A breach of contract suit must meet four requirements before it will be upheld by a court.
- The contract must be valid. It must contain all essential contract elements by law. A contract isn't valid unless all these essential elements are present, so without them, there can be no lawsuit.
- The plaintiff or the party who's suing for breach of contract must show that the defendant did indeed breach the agreement's terms.
- The plaintiff must have done everything required of them in the contract.
- The plaintiff must have notified the defendant of the breach before proceeding with filing a lawsuit. A notification made in writing is better than a verbal notification because it offers more substantial proof.
Types of Breach of Contract
Breach of contract can be material, partial, or anticipatory.
A material breach is one that is significant enough to excuse the aggrieved or injured party from fulfilling their part of the contract.
A partial breach is not as significant and does not normally excuse the aggrieved party from performing their duties.
An anticipatory breach is one where the plaintiff suspects that the offending party might breach a contract by doing or failing to do something that shows their intention not to complete their duties. Anticipatory breaches can be very difficult to prove in court.
Defenses to a Breach of Contract Lawsuit
As in all lawsuits, the defendant—the party being sued—has a legal right to offer a reason why the alleged breach is not really a breach of contract or why the breach should be excused. In legal terms, this is called a defense. Common defenses against a breach of contract include:
Fraud: This means "knowing misrepresentation of the truth or concealment of a material fact to induce another to act to his or her detriment." When a defendant presents this defense, they're saying that the contract isn't valid because the plaintiff failed to disclose something important or because they made a false statement about material or important fact. The defendant must establish that the fraud was deliberate.

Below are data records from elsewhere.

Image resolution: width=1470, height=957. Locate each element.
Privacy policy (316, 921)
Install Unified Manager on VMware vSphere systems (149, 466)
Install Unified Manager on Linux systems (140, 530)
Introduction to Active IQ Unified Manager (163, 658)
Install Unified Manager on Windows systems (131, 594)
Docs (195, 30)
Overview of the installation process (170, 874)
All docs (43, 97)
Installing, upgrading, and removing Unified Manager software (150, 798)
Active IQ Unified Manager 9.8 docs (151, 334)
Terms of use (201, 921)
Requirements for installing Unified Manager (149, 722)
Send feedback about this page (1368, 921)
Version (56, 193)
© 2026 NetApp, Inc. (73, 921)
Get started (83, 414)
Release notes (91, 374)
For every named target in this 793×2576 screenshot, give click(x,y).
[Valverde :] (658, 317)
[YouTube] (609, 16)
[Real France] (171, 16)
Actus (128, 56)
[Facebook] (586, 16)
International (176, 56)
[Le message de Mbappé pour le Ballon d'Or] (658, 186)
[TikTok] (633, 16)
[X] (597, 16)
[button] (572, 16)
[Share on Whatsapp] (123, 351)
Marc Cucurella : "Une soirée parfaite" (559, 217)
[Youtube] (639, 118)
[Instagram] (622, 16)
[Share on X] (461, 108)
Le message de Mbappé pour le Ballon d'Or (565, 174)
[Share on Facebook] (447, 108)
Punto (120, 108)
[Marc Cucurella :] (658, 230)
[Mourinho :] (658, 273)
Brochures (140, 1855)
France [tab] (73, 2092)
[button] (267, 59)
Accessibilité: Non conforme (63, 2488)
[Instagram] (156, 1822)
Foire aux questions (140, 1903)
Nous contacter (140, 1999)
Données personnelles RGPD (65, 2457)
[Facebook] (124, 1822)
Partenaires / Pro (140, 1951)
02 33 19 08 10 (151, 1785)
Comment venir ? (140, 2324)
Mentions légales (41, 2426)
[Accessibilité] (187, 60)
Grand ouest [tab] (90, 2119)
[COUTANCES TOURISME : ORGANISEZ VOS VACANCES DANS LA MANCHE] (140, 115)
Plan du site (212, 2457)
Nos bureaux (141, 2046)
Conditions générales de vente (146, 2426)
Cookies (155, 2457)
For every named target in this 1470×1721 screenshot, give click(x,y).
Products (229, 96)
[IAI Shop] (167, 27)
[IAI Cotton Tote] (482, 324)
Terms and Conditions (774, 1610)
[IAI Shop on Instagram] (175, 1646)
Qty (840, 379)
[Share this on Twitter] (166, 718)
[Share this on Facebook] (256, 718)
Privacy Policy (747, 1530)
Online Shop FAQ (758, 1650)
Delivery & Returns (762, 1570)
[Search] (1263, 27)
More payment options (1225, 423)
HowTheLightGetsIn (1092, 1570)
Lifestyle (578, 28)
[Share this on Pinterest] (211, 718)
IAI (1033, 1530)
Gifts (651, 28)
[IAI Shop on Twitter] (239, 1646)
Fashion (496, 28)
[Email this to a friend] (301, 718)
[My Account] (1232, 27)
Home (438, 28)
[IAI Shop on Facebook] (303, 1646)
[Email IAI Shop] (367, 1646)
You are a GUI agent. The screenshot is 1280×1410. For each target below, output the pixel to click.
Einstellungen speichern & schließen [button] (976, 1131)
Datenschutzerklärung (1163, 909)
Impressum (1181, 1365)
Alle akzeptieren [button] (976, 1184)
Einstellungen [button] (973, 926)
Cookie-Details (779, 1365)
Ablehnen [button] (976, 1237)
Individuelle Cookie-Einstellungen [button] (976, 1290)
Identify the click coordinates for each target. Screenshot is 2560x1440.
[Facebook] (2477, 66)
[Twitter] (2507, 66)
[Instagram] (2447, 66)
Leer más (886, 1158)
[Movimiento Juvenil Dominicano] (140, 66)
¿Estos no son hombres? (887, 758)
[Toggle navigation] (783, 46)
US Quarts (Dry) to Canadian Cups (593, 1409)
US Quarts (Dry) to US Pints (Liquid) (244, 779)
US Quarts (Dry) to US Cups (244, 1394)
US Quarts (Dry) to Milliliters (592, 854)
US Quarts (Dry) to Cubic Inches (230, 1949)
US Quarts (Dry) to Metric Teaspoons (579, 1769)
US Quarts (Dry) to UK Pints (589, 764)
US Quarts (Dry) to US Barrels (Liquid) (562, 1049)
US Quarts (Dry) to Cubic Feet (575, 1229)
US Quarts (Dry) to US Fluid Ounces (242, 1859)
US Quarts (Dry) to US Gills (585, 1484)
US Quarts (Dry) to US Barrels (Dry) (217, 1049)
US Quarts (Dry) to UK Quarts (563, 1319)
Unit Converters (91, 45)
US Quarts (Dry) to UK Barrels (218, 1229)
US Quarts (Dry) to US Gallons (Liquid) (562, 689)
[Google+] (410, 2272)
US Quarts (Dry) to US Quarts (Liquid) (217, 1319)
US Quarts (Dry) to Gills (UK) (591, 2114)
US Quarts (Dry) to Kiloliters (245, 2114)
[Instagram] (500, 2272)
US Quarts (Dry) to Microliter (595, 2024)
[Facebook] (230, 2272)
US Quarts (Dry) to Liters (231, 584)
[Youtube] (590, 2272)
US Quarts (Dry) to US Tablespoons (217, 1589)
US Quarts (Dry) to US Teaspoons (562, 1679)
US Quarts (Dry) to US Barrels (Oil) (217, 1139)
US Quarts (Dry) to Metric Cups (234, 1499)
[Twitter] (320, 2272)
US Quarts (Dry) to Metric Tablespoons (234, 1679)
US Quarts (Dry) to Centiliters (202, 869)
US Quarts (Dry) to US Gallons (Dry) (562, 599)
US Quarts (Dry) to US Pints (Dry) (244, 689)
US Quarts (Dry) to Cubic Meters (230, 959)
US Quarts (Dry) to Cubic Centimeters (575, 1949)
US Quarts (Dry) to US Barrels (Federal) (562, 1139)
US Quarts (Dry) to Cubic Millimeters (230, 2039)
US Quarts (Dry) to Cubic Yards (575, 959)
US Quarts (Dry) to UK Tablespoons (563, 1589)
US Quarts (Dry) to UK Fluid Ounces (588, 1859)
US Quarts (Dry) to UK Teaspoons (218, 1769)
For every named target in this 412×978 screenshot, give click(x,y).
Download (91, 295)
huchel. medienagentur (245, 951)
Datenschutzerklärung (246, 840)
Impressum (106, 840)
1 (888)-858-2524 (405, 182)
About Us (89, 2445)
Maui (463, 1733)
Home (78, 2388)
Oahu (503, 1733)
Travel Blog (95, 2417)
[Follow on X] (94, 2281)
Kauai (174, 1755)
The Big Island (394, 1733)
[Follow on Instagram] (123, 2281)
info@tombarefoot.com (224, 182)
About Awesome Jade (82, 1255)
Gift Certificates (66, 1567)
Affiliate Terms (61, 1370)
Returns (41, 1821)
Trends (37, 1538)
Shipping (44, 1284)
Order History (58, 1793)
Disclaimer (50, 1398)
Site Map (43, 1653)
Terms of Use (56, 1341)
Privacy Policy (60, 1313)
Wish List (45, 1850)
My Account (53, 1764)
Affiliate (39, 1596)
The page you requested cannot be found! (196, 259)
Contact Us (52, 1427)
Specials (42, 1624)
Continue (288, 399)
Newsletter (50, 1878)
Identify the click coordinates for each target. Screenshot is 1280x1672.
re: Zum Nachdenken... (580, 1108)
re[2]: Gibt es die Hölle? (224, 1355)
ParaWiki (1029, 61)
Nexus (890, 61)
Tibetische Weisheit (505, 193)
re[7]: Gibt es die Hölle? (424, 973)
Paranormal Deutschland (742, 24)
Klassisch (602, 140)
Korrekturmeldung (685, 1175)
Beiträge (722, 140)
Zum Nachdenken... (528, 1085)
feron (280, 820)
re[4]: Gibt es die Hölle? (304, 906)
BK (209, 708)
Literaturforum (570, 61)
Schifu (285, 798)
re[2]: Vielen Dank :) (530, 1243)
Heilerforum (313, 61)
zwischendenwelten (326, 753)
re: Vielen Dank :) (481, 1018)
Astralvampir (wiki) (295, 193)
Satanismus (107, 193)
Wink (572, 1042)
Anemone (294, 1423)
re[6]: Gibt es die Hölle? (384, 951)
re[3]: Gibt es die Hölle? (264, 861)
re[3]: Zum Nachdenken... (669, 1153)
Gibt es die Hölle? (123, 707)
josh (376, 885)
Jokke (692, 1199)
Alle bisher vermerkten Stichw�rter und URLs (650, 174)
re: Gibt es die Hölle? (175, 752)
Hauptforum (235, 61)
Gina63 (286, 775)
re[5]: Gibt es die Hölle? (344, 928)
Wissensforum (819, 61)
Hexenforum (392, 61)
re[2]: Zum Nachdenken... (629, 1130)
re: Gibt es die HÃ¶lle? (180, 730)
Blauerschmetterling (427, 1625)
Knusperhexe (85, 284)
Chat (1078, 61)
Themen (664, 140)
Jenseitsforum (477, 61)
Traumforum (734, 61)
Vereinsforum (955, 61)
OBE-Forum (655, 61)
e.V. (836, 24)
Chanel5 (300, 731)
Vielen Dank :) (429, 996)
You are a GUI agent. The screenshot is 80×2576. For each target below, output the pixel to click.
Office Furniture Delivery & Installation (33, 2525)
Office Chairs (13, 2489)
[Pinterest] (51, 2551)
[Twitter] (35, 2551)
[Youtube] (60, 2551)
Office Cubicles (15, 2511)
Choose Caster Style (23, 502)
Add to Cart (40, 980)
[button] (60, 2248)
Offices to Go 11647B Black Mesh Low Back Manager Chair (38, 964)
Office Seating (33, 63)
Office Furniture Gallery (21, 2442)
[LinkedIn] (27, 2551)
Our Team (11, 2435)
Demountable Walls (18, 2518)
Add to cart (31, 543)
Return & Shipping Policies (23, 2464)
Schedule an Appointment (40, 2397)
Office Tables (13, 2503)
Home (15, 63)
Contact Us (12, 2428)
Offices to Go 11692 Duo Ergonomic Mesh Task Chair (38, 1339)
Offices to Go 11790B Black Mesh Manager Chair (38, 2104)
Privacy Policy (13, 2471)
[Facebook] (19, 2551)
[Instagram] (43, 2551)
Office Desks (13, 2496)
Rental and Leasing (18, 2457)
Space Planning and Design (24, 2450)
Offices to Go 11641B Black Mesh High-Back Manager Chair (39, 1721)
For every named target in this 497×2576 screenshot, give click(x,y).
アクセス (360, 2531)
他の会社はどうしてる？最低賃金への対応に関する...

Duress: This occurs when one person compels another to sign a contract through physical force or other threats. This, too, can invalidate a contract because both parties did not sign from their own free will, which is a standard contractual prerequisite.
Undue influence: This is similar to duress. It means that one party had a power advantage over the other and that they used that advantage to force the other to sign the contract.
Mistake: An error committed by the defendant can't invalidate a contract and take away a breach of contract case, but if the defendant can prove that both parties made a mistake about the subject matter, it might be enough to invalidate the contract and this would serve as a defense.
Statute of Limitations: Many types of cases have time limits imposed by law, deadlines by which a case must be brought and filed. A breach of contract case can be thrown out of court if the defendant can show that the statute of limitations has expired. The Statute of limitations case has a basis on time frames that are set by individual state law so they can vary. They average from three to six years for a written contract.
Remedies for Breach of Contract
The plaintiff can be made whole in several ways if the other party is found to be in breach of a contract. In legal terms, this is called a remedy, and the most common remedy when one party is found to be in breach of a contract is a monetary payment.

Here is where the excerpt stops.